Privacy. $1B. Target, the retailer, was the poster child for using big data for customer analytics to pump up sales. It unabashedly collected lots of data on its customers, from a variety of sources, integrated it, and used it for predictive modeling to identify segments that are experiencing “moments that matter” when habits can be influenced to buy new products. Target touts that “we’ll be sending you coupons for things you want before you even know you want them.”
For example, it developed algorithms about the probability of pregnancy and the delivery date to sell specific products that women buy at different times during their pregnancy. It identified the women, sent them coupons, and opened its cash registers to amazing profits.
However, as we have learned, it also opened its cash registers, credit card machines, and databases to cybercriminals who stole the personal data of tens of millions of customers. It is estimated that this error will cost Target over $1B in fraud claims. Its stock price has fallen over 25% since the incident.
The “hole” is a comfortable one for analytics. The habit is to uncork technology before its time. For example, the NSA exploited the technology to tap telephone calls and scrape peoples’ metadata into a database before it confronted the likelihood that world leaders and the public at large would condemn it and it could not defend it in terms of averting terrorism.

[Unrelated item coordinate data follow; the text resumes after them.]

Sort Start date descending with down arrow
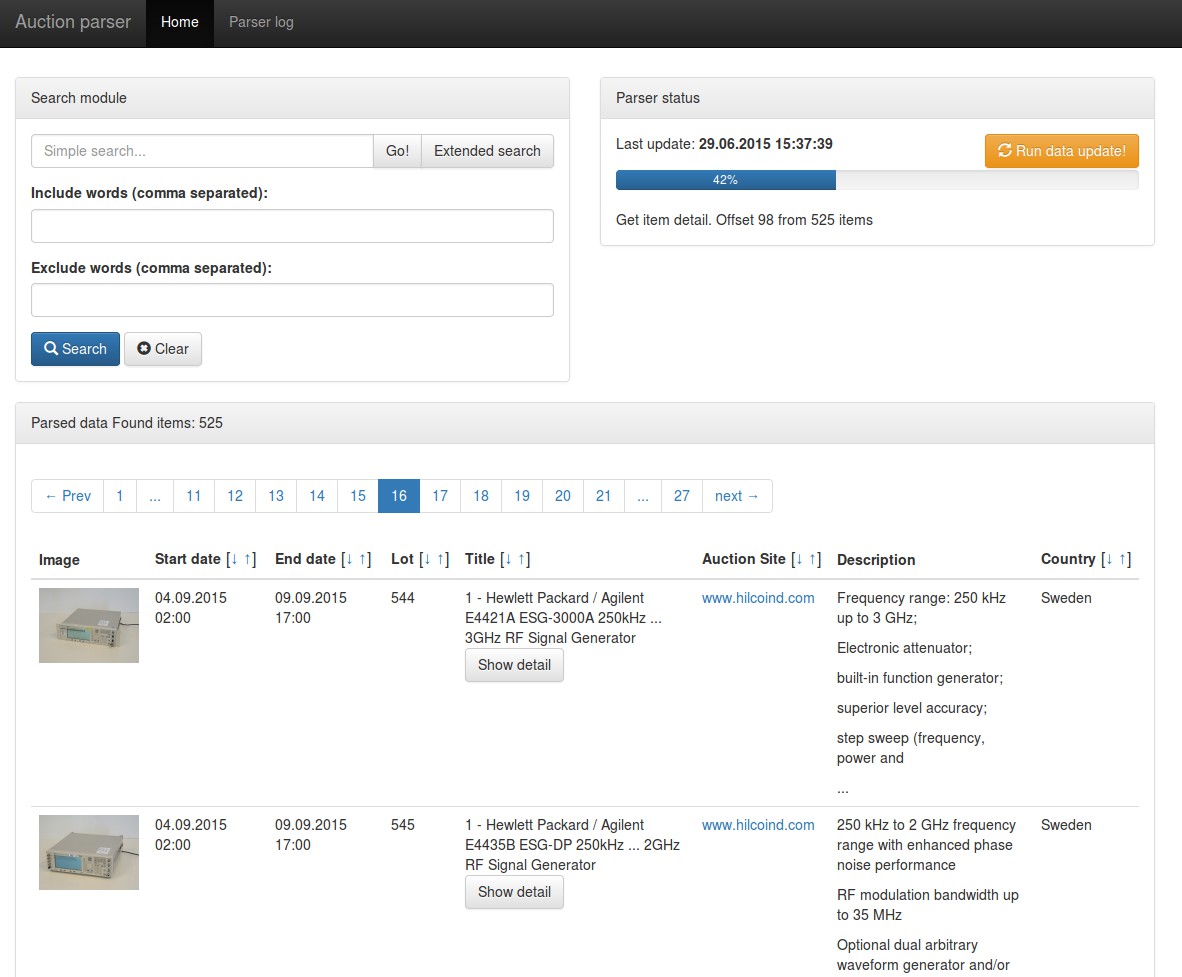The image size is (1182, 977). click(234, 559)
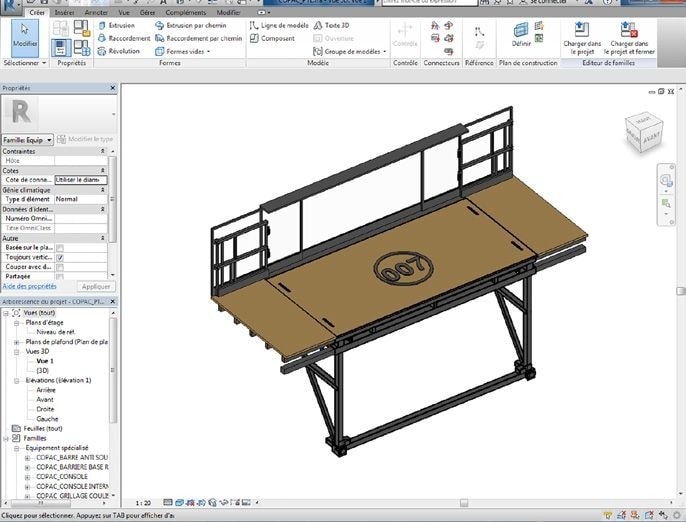Enable the Basée sur le plan checkbox

pyautogui.click(x=60, y=248)
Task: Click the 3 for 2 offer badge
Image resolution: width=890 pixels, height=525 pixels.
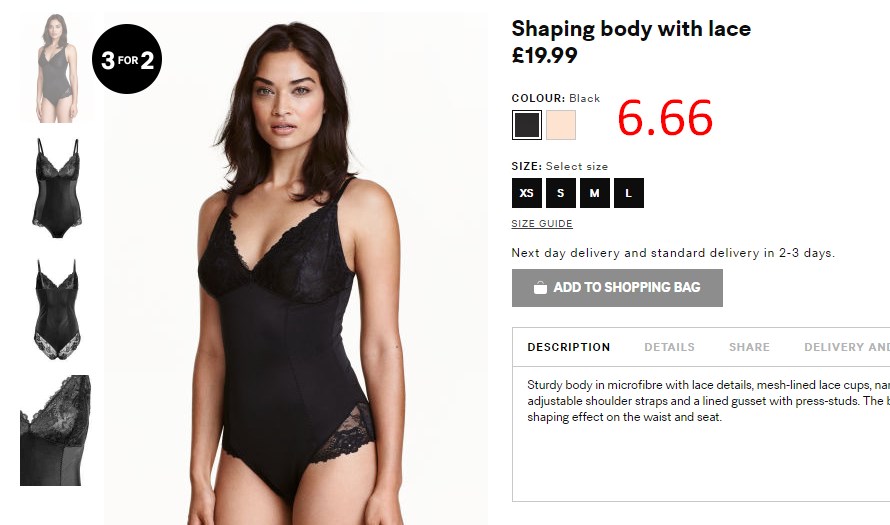Action: pyautogui.click(x=127, y=59)
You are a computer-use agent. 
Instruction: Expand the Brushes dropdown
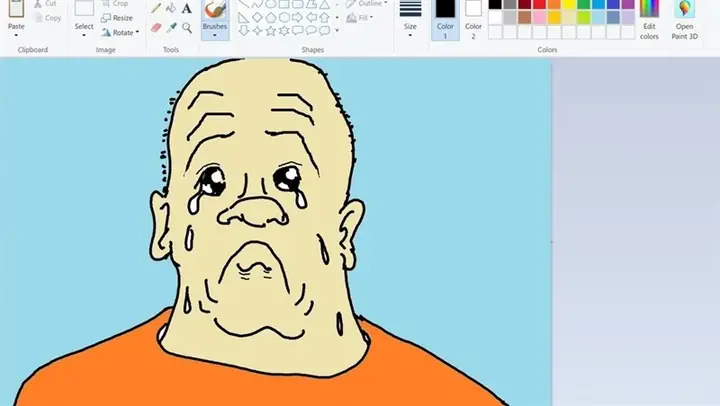coord(215,36)
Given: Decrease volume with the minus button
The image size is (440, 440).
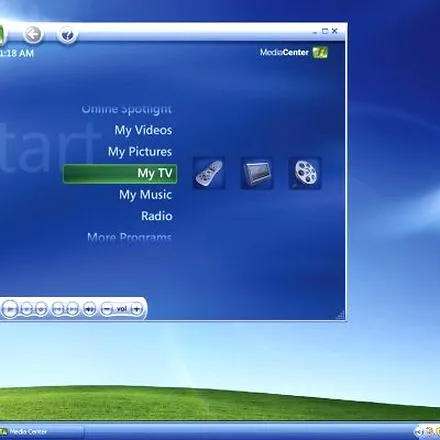Looking at the screenshot, I should tap(107, 309).
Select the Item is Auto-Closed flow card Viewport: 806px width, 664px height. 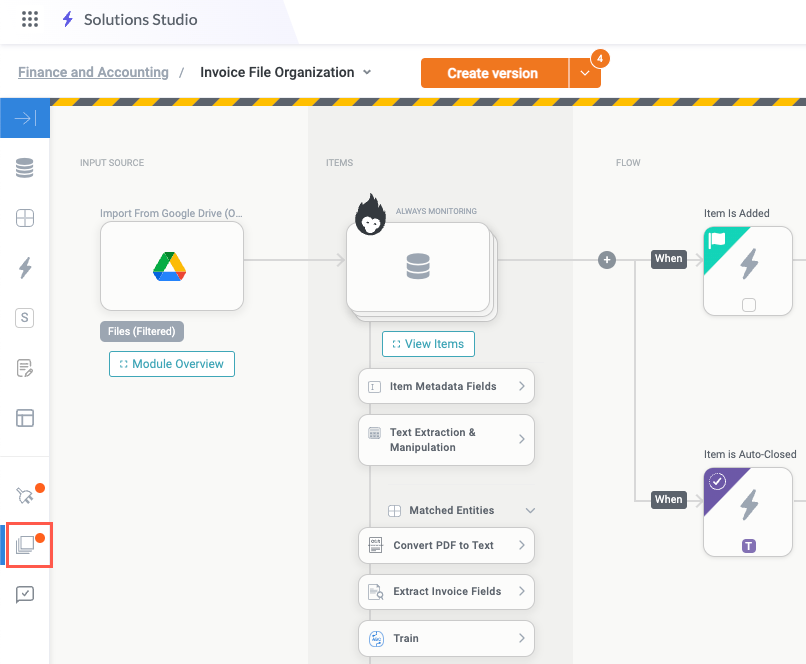tap(748, 511)
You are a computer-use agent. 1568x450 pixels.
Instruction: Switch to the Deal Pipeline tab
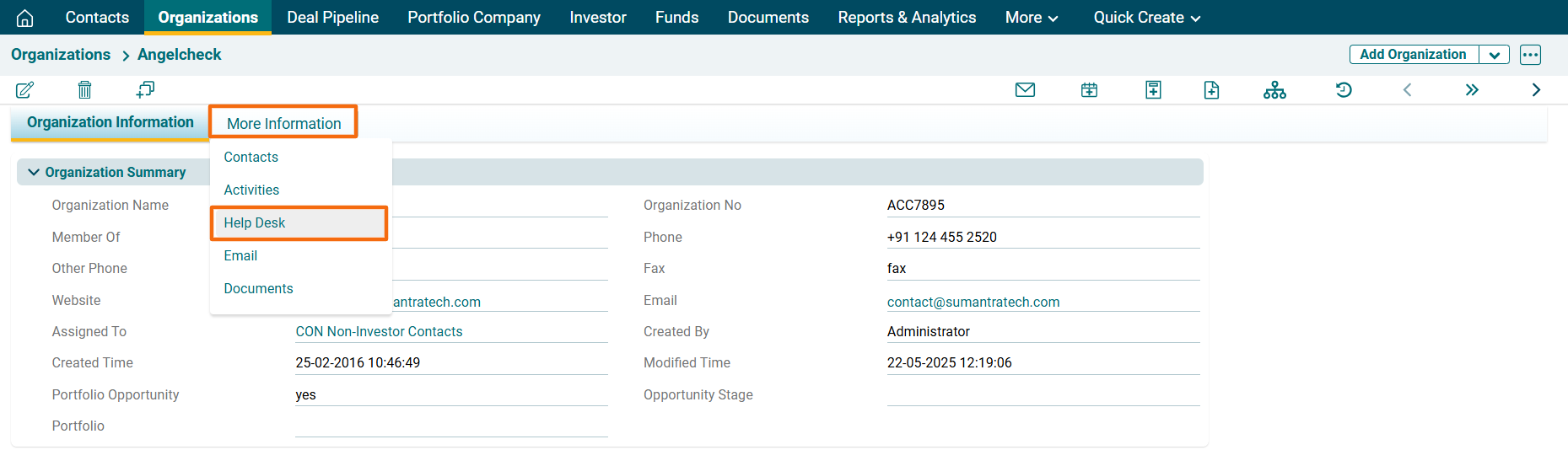pyautogui.click(x=332, y=18)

Similarly, there was a lot of talk about the “creepiness” of retailers collecting personal data on customers by whatever means possible. The big appetite for the data to improve sales may have blinded companies from thinking about the consequences and “forgetting” the basic responsibility to protect it. In the Target case, there are known credit card technology safeguards, including the use of a security microchip, that were ignored. Additionally, there must be encryption protocols and firewalls to decouple data so that cybercriminals would not find personal identity information.
The simple lesson is that just because the technology exists does mean that it should be used. Perhaps one route around the “hole” is to “count to ten” before technology genies are let out of the bottle.